This has been in the news of late with higher rates of incontinence and according to the study, it’s not the machine itself, but rather the physician doing the surgery.  This article makes a good point about the required training needed before doing an actual procedure.  This may be more prevalent with prostate cancer surgeries since they seem to have the top billing as far as type of procedures performed robotically. image

Beth Israel Deaconess Medical Center did not have one for the longest time and then low and behold, CEO Paul Levy cried “uncle” and gave in and made the purchase, as it was felt that without the robot, the surgeries for prostate cancer would go to other hospitals.  Now the NIH has given the hospital a grant to run a study to compare the two types of surgery, with and without robotics. 

The robot can get into smaller areas and it has been seen on television many times on the news where there is more flexibility with the hands in being able to rotate 360 degrees if needed, something we don’t want to try with out hands and of course not possible.  I would say myself with all the tech work I do with computers that a weekend course is probably not near enough to become proficient.  It is a major change going from hands on to use the controls at the computer.  At any rate, the outcome of the study will be interesting to see if the numbers change since the robot is also being expanded for use with other procedures.  

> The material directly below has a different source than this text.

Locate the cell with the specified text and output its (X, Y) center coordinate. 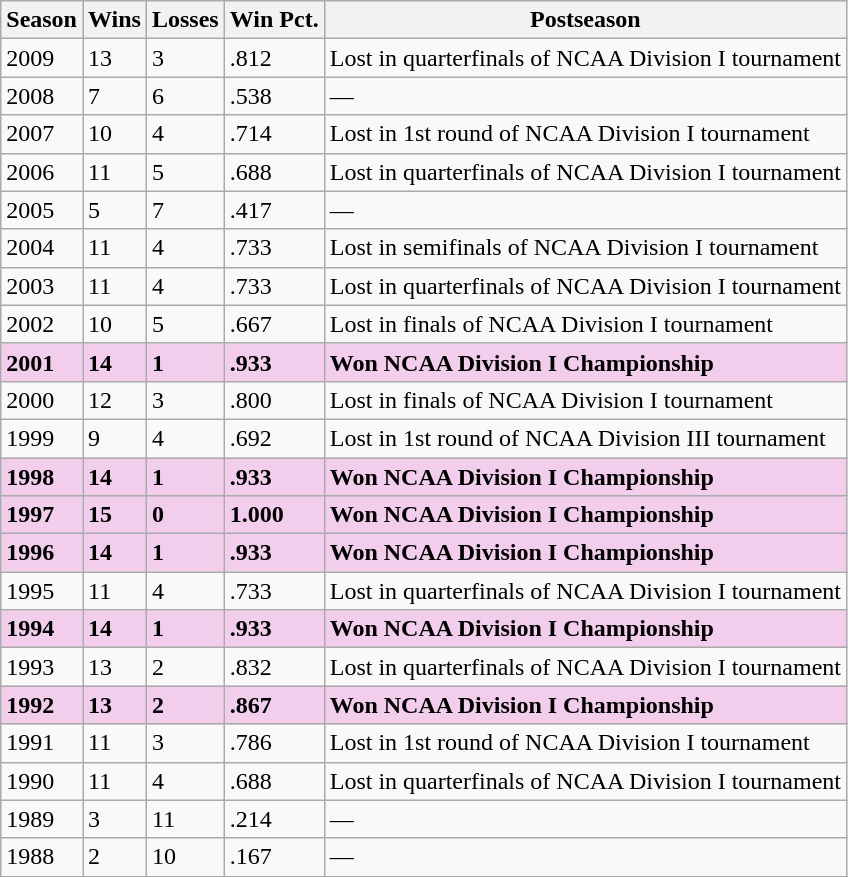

Sometimes on the tech side of things too as an example with an EHR, there may be more training there too than meets the eye and just the voice of experience of my own, the crash courses don’t usually do it and some one on one is usually required.   The robot is a computer and thus so, we might just be looking at the same thing, and perhaps additional simulations might be an answer along with a time element extended.  I can’t tell you the number of times I have seen sheer frustration (and heard it too) from physicians learning to use an EHR and some of them operating a computer too for the first time.  The robot and EHRs might really have something in common here.  BD 

Shocking news from the Boston Globe's Liz Kowalczyk: minimally invasive prostate removal, often performed with surgical robots like the da Vinci, more than doubled the rates of incontinence or impotence experienced by patients compared to those who opted for traditional open surgery.

The study, which has solid but imperfect methodology, was published recently in the Journal of the American Medical Association. Other findings: success at controlling the cancer was about the same; minimally invasive got patients home in two days instead of three, and those patients also had fewer short-term complications like respiratory problems. In a nutshell, short-term effects were better with minimally invasive; long-term effects were better with traditional surgery.

Paul Levy, president and chief executive of Beth Israel Deaconess Medical Center, lamented in his online blog in February 2007 that surgeons at his hospital were lobbying him to spend more than $1 million on a robot, “despite lack of evidence of its benefits.’’ They told him that without it, prostate surgery cases “would likely plummet by 2010 and BIDMC would consequently quickly become a non-entity in regional prostate cancer care.’’

A year and a half later, in November 2008, in an entry called “Uncle’’, Levy said Beth Israel Deaconess, too, was buying a robot. Dr. Martin Sanda, one of the Beth Israel Deaconess surgeons, said yesterday that Levy “expressed a reasonable skepticism . . . he wanted to be convinced there was reasonable medical evidence for why buying a robot would be advantageous.